**Task to complete:**
According to the post, why was the report filed as a "feature request"? Answer in one to three sentences.

**Selected text:**
────────────────────────────────────────

I set this report as "feature request" as this is not a bug, as it worked until now, but there is no "code suggestion" category... Feel free to move it to another category if needed ;) I'm writing this to discuss which way must be followed to avoid the problem before writing a patch to fix it (need your opinion).

I found the problem resides in the file workbench_moderation.node.inc in the function workbench_moderation_node_history_view(). At line 135 of the file starts the revision operations part (that ends at line 150). Commenting out these lines makes the page render in milliseconds instead of reaching the max execution time. It seems the time consuming method called is workbench_moderation_access_link().

The function workbench_moderation_access_link() is set at line 1821 of the workbench_moderation.module file. It's a very simple method which just call Drupal's menu_get_item() (in fact plenty of times it there is plenty of revisions).

So the question is, what's your suggestion to replace this call by a more efficient function ? Sorry the my english, I hope it will be understandable ;)

Thank you!

────────────────────────────────────────

**Data records:**
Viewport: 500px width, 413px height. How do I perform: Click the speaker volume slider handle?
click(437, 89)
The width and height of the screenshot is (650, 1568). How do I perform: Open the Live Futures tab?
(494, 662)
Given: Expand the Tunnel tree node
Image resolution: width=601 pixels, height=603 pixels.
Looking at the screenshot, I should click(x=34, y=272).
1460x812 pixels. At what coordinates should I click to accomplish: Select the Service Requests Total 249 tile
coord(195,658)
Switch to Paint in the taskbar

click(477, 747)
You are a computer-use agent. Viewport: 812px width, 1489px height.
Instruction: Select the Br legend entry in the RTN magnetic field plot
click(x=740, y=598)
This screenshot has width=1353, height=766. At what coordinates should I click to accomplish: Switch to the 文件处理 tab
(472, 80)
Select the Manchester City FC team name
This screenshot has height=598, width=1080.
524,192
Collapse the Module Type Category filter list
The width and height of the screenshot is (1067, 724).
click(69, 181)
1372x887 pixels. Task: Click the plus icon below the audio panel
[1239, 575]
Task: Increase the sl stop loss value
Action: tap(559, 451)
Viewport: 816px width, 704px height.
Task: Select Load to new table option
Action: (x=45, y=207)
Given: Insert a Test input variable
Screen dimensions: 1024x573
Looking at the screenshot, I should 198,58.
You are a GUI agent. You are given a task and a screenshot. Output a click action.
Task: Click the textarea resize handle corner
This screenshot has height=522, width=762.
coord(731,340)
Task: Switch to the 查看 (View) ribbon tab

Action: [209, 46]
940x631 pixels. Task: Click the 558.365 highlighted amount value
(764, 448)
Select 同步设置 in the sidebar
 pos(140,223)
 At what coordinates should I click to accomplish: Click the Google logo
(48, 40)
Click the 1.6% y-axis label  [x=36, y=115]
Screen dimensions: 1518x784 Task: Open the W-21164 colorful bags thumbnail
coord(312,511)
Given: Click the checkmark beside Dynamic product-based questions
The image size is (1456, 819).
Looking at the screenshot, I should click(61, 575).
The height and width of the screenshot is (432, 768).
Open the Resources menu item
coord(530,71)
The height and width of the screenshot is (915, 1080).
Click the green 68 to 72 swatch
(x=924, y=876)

────────────────────────────────────────

**The completed task:**
The writer doesn't consider it a bug, because the code worked until now. There was also no "code suggestion" category to file it under.